Spotify is now such a part of my routine—it fuels my weekend run, provides the soundtrack for sing-alongs in the car, and feeds me podcasts for my daily commute—that I sometimes forget how improbable its rise was. In his revealing cover story, writer (and former Fast Company editor) Robert Safian reminds us of Spotify’s humble origins, and how, against all odds, cofounder and CEO Daniel Ek and his team persuaded record labels and consumers to embrace the platform—transforming the music business in the process. But deputy editor David Lidsky, who masterfully edited the story, notes that Spotify’s dominance in no way assures its future success; in fact, music labels are eager to support the streaming ambitions of Apple, Amazon, YouTube, Tencent, and even Facebook to keep Spotify from concentrating power. “This is why Spotify is one of the more tenuous $30 billion success stories you’ll ever encounter,” Lidsky says. It’s a fascinating tale, and one you’ll read only in Fast Company.
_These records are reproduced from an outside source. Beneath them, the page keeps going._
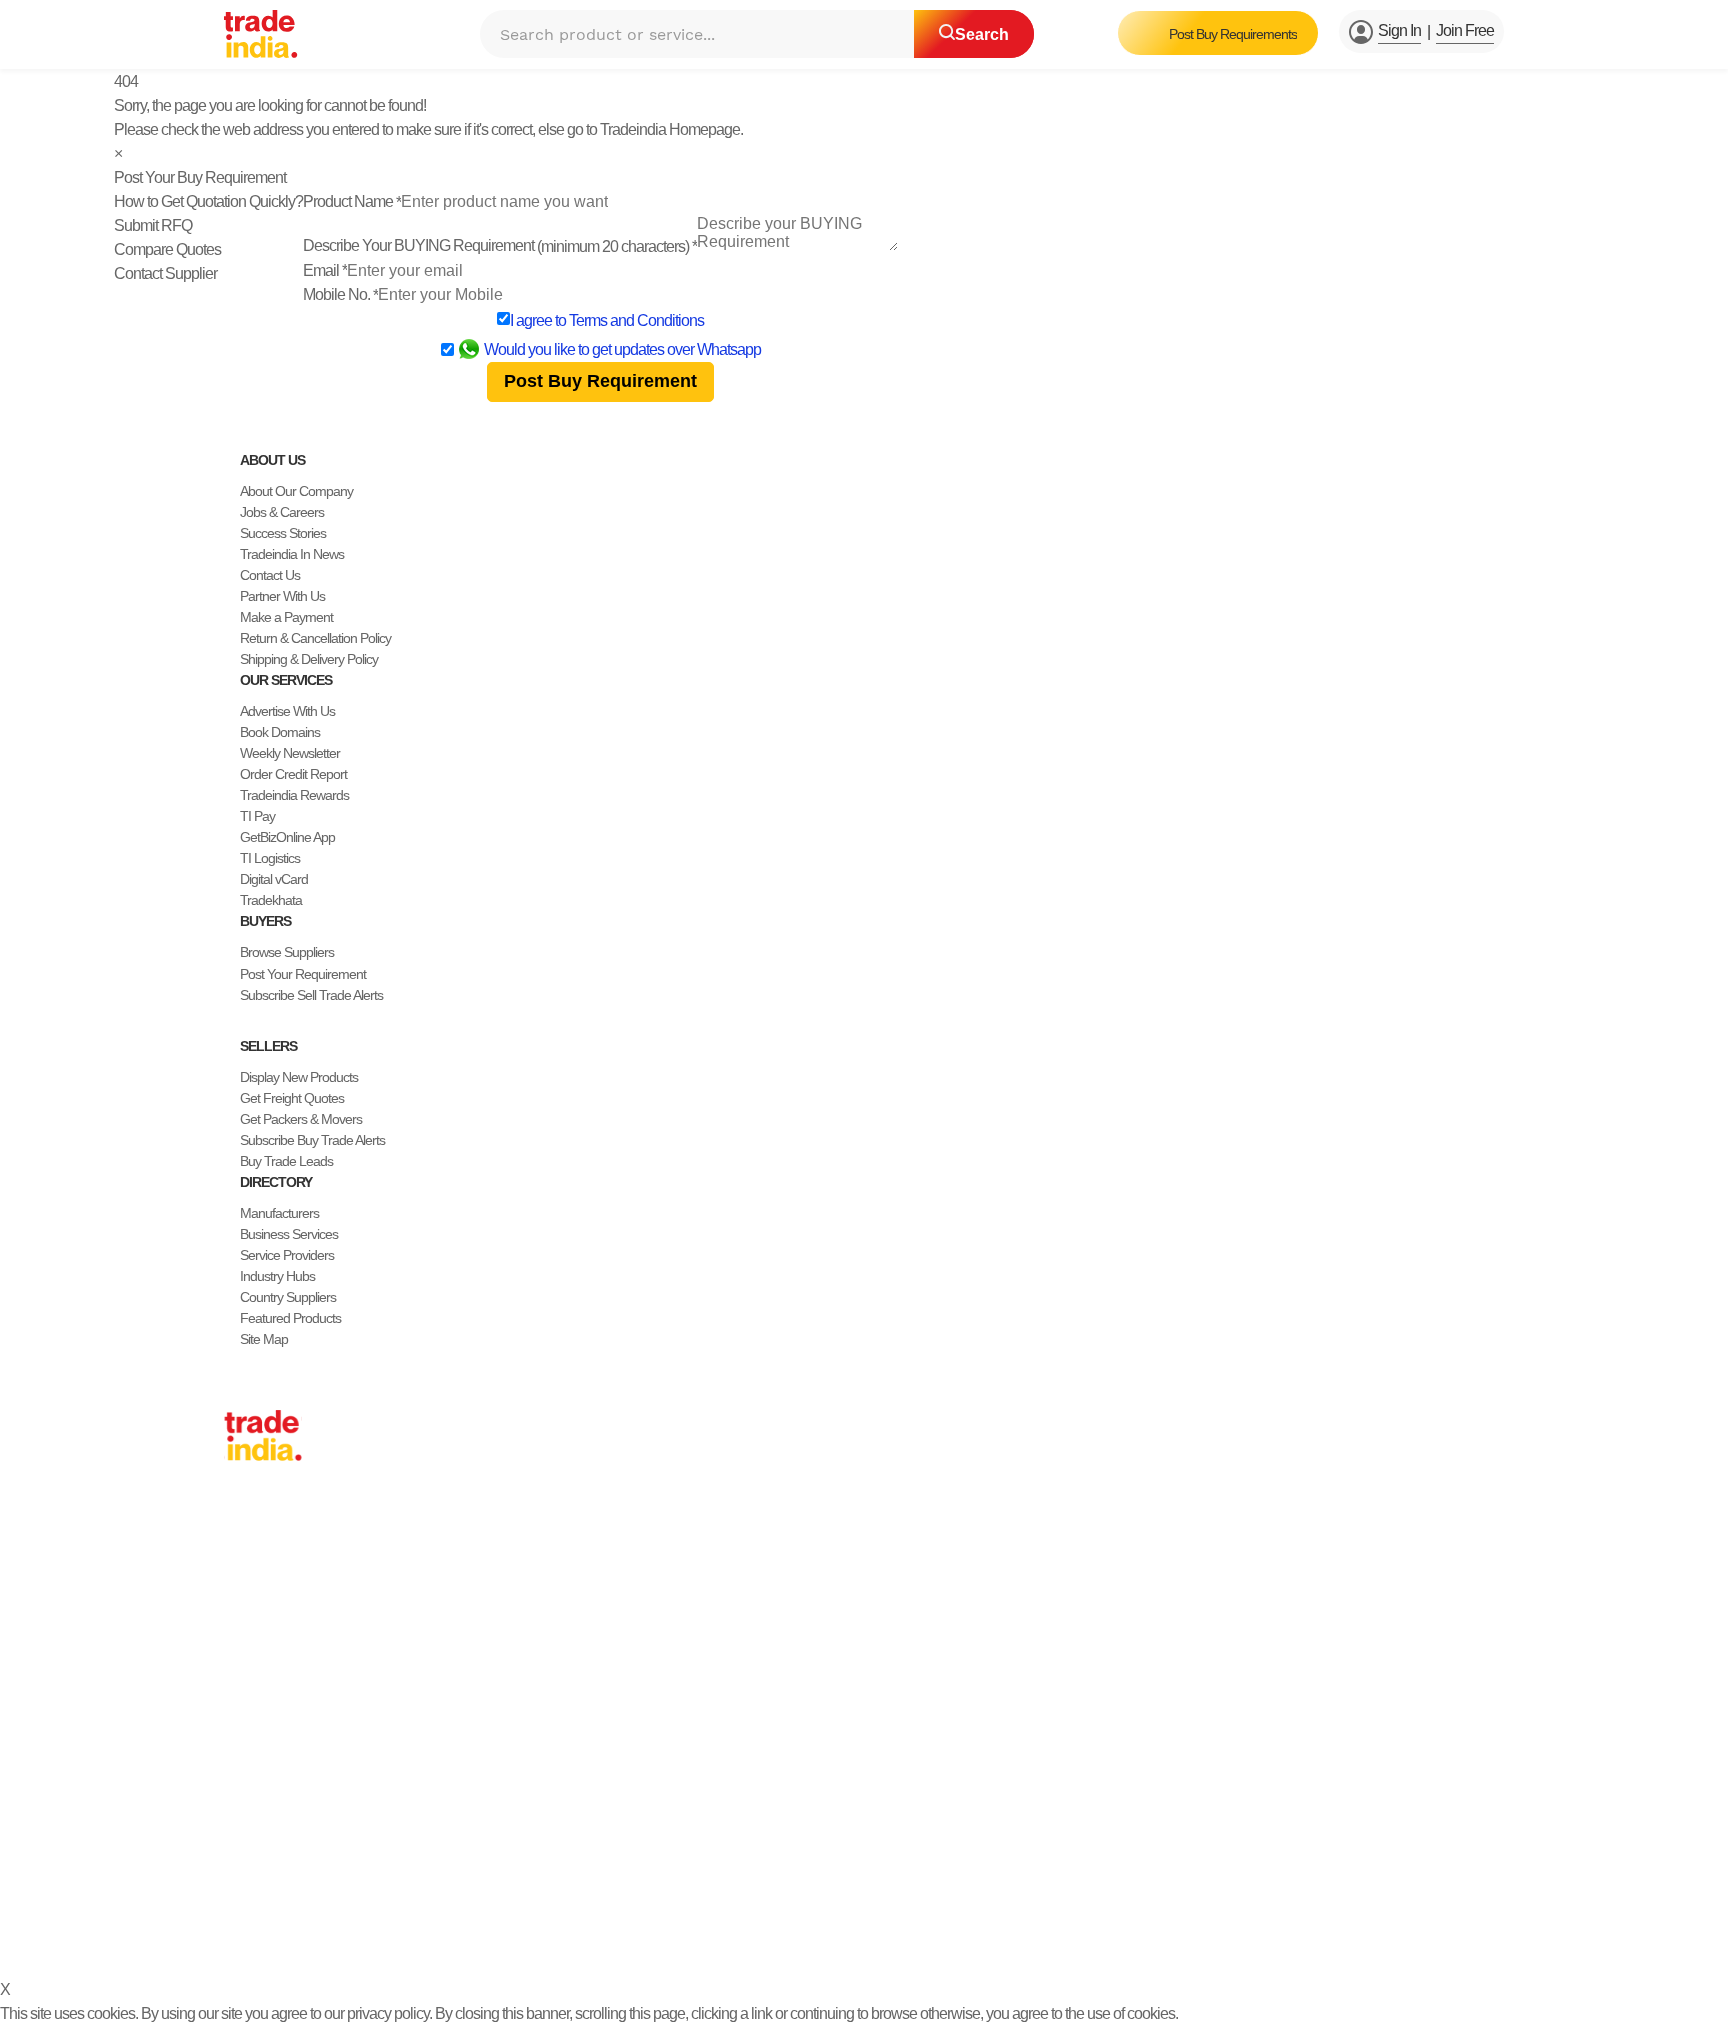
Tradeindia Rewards (294, 795)
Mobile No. (340, 294)
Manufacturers (279, 1213)
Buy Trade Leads (286, 1161)
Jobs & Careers (282, 512)
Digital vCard (274, 879)
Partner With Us (282, 596)
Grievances (850, 1934)
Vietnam (246, 1623)
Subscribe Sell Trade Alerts (311, 995)
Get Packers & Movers (301, 1119)
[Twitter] (264, 1886)
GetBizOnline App (287, 837)
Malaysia (248, 1644)
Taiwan (243, 1560)
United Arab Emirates (281, 1686)
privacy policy (388, 2013)
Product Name (352, 201)
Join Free (1465, 30)
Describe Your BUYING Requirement (500, 245)
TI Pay (257, 816)
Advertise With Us (287, 711)
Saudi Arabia (258, 1749)
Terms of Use (764, 1934)
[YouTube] (296, 1886)
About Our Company (296, 491)
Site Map (264, 1339)
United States (260, 1581)
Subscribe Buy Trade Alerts (312, 1140)
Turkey (242, 1665)
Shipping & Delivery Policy (309, 659)
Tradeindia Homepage (670, 129)
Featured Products (290, 1318)
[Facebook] (248, 1886)
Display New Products (299, 1077)
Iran (234, 1728)
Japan (241, 1518)
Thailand (247, 1602)
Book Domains (280, 732)
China (240, 1539)
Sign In (1399, 30)
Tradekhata (271, 900)
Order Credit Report (293, 774)
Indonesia (250, 1707)
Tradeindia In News (292, 554)
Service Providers (287, 1255)
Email (325, 270)
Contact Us (270, 575)
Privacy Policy (670, 1934)
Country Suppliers (288, 1297)
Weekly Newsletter (290, 753)
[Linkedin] (280, 1886)
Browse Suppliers (287, 952)
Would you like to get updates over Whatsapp (622, 349)
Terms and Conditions (636, 320)
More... (243, 1770)
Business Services (289, 1234)
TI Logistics (270, 858)
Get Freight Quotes (292, 1098)
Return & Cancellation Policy (315, 638)
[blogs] (312, 1886)
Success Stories (283, 533)
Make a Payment (286, 617)
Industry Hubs (277, 1276)
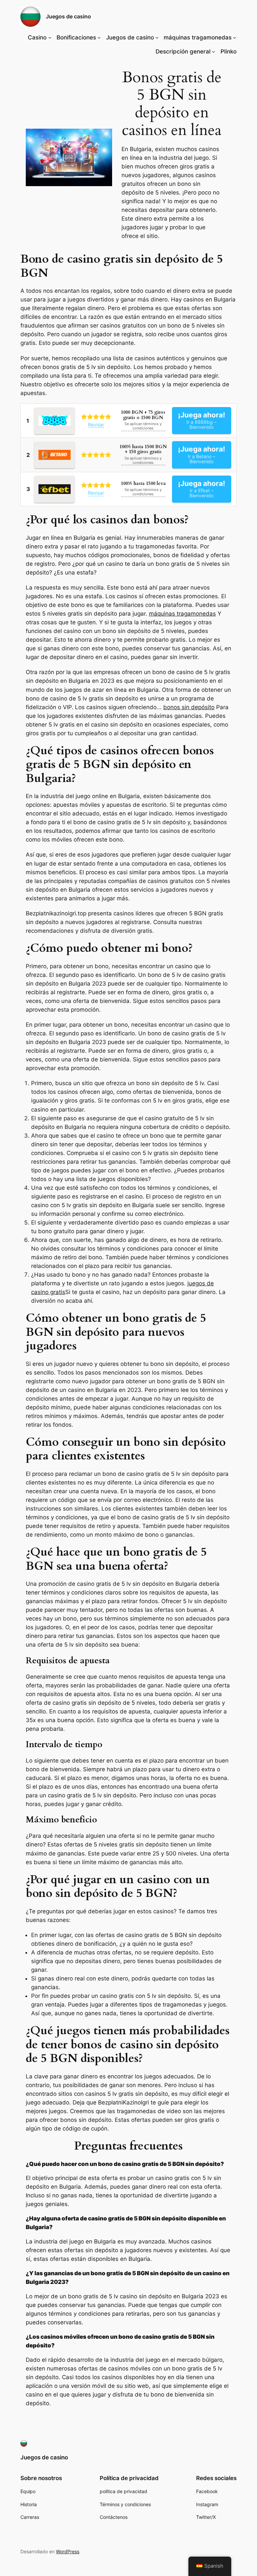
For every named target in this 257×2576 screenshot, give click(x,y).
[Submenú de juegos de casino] (157, 37)
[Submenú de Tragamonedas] (234, 37)
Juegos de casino (68, 16)
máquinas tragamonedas (182, 613)
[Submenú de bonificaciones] (99, 37)
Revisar (96, 424)
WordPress (67, 2551)
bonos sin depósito (189, 707)
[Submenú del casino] (50, 37)
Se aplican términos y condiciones (143, 426)
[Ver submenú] (213, 51)
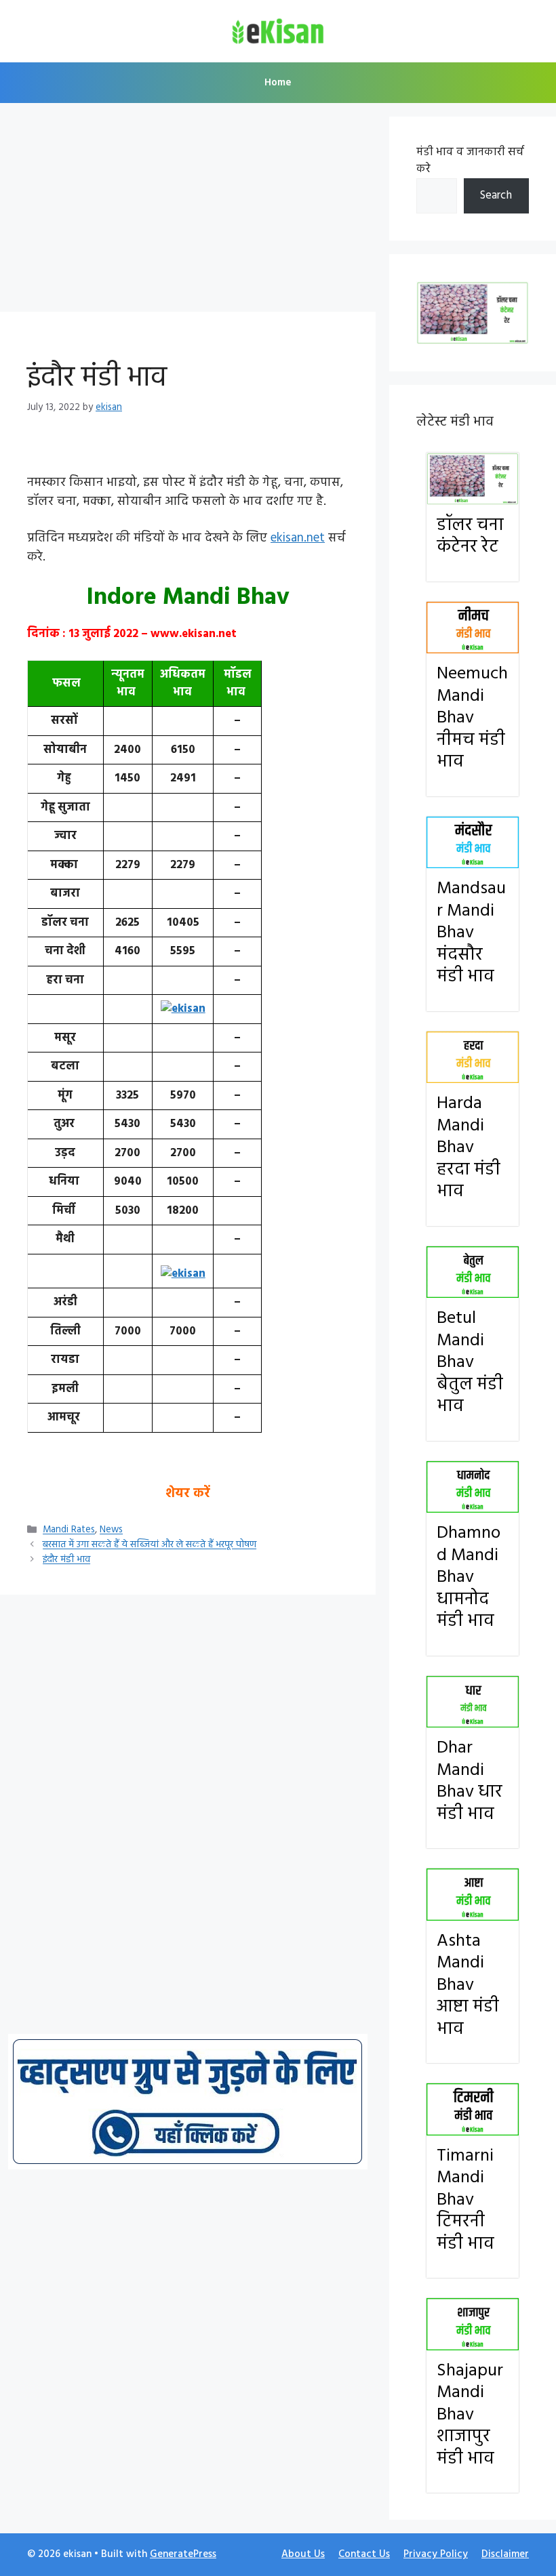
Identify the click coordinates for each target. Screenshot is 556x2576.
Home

This issue features another unlikely success story. Editor-at-large Burt Helm introduces us to Deja Baker, a U.S. Navy veteran who bounced back from a series of personal and professional setbacks, scrimped to get herself through coding boot camp, and landed a job as a software engineer. Baker doesn’t have the typical coder résumé—and that’s the point of Helm’s story, which is part of Fast Company’s first-ever talent guide.
The rules for hiring have changed, and I asked contributing editor Jay Woodruff to produce a portfolio of stories and statistics to help companies understand where their next great employees might come from—and to help high-potential workers become superstars. The resulting package is full of surprises. Who knew that more newly hired data developers in the U.S. came from Jawaharlal Nehru Technological University than UC Berkeley? Or that artificial intelligence enables Unilever to whittle 275,000 job applicants down to 300?
We are in a data-driven new world of hiring, yet some things don’t change. What makes someone like Deja Baker an exceptional hire isn’t only her aptitude, it is her determination and spirit—and I’m not sure that’s something an algorithm can capture.